▶ **Task item**
Go through the entries one line at a time, and gather every line that has the word "computer".
=== Supplied information ===
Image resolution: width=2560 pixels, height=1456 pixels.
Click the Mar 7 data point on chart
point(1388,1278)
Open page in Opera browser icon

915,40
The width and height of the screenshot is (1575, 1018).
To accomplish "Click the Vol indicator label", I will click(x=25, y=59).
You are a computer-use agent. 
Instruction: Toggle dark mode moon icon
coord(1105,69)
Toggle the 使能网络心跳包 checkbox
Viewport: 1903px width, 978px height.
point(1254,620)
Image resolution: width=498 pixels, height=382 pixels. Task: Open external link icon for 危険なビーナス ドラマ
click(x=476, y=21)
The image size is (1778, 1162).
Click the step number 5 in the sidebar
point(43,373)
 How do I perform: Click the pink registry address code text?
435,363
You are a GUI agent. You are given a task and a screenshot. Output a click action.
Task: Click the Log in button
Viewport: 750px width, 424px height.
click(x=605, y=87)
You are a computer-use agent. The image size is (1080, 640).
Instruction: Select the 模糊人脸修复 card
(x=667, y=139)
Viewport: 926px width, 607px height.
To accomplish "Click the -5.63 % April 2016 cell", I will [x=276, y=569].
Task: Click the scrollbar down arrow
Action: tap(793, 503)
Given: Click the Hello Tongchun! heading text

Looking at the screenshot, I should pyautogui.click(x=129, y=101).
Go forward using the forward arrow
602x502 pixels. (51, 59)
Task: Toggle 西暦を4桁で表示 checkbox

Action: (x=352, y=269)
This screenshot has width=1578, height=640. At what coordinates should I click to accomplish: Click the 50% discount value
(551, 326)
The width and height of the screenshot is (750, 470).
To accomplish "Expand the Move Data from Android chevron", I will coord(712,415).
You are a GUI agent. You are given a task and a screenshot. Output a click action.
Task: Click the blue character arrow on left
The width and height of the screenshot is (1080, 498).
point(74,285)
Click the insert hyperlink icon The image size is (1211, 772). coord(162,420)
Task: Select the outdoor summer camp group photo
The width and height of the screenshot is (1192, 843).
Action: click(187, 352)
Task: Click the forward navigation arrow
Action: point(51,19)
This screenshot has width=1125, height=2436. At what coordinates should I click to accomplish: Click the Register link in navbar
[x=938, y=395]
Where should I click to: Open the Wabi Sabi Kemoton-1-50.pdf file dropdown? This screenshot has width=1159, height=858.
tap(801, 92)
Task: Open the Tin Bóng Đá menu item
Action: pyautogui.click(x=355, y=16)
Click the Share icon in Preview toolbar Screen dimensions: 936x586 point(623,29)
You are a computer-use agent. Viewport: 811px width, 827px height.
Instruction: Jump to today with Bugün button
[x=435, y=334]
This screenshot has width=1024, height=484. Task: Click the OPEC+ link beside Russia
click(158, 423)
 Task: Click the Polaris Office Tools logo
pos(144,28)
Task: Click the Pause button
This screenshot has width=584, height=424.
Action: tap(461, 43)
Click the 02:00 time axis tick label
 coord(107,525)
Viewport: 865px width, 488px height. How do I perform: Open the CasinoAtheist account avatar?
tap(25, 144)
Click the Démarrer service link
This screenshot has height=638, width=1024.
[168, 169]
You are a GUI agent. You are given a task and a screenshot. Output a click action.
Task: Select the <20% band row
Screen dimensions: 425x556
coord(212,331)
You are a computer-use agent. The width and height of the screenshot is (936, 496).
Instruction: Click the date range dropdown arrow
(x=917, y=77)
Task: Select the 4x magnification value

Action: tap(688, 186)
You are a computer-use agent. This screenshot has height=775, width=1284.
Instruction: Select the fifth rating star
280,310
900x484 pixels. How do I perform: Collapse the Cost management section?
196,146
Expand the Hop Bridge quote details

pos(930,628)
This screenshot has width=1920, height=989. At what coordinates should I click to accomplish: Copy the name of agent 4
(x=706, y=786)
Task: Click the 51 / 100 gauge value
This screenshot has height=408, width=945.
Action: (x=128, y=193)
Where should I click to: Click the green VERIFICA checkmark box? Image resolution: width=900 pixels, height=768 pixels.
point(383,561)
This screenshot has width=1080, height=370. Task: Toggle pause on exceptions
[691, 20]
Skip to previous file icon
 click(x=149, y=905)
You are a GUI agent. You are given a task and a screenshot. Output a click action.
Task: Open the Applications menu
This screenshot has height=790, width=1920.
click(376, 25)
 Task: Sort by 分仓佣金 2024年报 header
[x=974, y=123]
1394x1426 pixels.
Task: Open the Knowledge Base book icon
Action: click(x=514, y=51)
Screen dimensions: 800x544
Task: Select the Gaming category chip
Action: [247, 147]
===
▶ **Written response**
You are a computer-use agent. 
You are a computer-use agent. The image size is (1080, 640).
You are a computer-use agent. Viewport: 811px width, 827px height.
You are a computer-use agent. The width and height of the screenshot is (936, 496).
You are a computer-use agent. This screenshot has height=775, width=1284.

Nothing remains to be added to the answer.